2、如权利要求1所述的β-葡聚糖酶和木聚糖酶的融合基因编码的氨基酸序列是SEQ ID NO:2。
3、如权利要求1所述的β-葡聚糖酶和木聚糖酶的融合基因的构建方法,其特征在于包括以下步骤:
1)、设计扩增β-葡聚糖酶和木聚糖酶基因片段的PCR引物;
2)、在β-葡聚糖酶基因下游引物和木聚糖酶基因上游引物中加上一段连接肽序列,然后通过PCR反应扩增β-葡聚糖酶和木聚糖酶基因;
3)、根据基因重叠延伸技术,以步骤2)所得的两个PCR反应产物的混合物为模版,分三步进行基因重叠延伸,获得融合基因。
4、如权利要求1所述的β-葡聚糖酶和木聚糖酶的融合基因制得的融合蛋白的用途,其特征在于:该融合蛋白能同时水解木聚糖和β-葡聚糖。

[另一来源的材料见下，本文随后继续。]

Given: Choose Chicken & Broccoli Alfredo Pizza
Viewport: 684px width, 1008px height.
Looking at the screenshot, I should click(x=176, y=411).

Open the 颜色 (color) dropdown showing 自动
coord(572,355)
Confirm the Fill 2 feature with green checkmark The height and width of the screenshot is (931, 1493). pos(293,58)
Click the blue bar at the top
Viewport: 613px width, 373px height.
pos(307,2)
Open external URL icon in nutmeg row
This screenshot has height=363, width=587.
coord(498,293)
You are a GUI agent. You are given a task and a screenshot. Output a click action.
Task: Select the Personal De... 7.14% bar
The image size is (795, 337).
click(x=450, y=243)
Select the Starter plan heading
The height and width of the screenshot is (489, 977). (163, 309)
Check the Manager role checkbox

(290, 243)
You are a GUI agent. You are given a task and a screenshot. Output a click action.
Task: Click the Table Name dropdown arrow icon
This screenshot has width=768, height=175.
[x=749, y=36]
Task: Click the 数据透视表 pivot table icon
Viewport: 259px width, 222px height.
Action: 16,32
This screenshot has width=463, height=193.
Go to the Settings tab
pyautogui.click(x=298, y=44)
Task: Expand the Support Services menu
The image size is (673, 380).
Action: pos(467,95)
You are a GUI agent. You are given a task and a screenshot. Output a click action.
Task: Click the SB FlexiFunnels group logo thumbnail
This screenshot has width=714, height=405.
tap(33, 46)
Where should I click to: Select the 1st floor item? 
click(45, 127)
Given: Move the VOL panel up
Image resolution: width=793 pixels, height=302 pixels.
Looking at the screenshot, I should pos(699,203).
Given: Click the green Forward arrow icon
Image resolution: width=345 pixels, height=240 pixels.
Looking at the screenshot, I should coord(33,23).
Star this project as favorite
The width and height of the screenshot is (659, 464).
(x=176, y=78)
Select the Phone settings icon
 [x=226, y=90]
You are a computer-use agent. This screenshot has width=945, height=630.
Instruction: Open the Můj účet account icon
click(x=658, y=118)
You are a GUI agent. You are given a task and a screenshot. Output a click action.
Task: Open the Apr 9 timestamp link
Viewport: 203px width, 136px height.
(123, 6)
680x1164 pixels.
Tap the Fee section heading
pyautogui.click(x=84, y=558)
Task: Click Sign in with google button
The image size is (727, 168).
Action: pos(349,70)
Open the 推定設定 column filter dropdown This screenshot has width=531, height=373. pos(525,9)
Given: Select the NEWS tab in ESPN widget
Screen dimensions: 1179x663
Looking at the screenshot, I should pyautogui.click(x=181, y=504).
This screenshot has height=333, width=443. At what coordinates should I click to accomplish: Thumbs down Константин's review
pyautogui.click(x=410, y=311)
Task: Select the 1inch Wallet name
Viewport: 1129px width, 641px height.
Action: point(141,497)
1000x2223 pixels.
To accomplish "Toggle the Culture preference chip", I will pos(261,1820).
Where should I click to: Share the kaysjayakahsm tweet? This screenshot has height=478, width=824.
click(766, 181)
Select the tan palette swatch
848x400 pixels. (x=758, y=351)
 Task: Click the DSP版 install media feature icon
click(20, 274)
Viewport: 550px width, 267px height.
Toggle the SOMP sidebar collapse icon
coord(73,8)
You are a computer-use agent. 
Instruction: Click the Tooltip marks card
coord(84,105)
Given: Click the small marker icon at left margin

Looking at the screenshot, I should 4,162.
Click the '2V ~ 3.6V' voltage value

5、如权利要求4所述的融合蛋白的制备方法,其特征在于包括以下步骤:
1)、将SEQ ID NO:1的核苷酸序列插入表达载体,形成融合基因重组表达载体;
2)、将上述融合基因重组表达载体转入表达宿主细胞,形成含融合基因表达载体的阳性细胞;
3)、在适合该融合蛋白表达的条件下,培养上述步骤中的阳性细胞;
4)、分离纯化出其中所表达的并正确加工的融合蛋白。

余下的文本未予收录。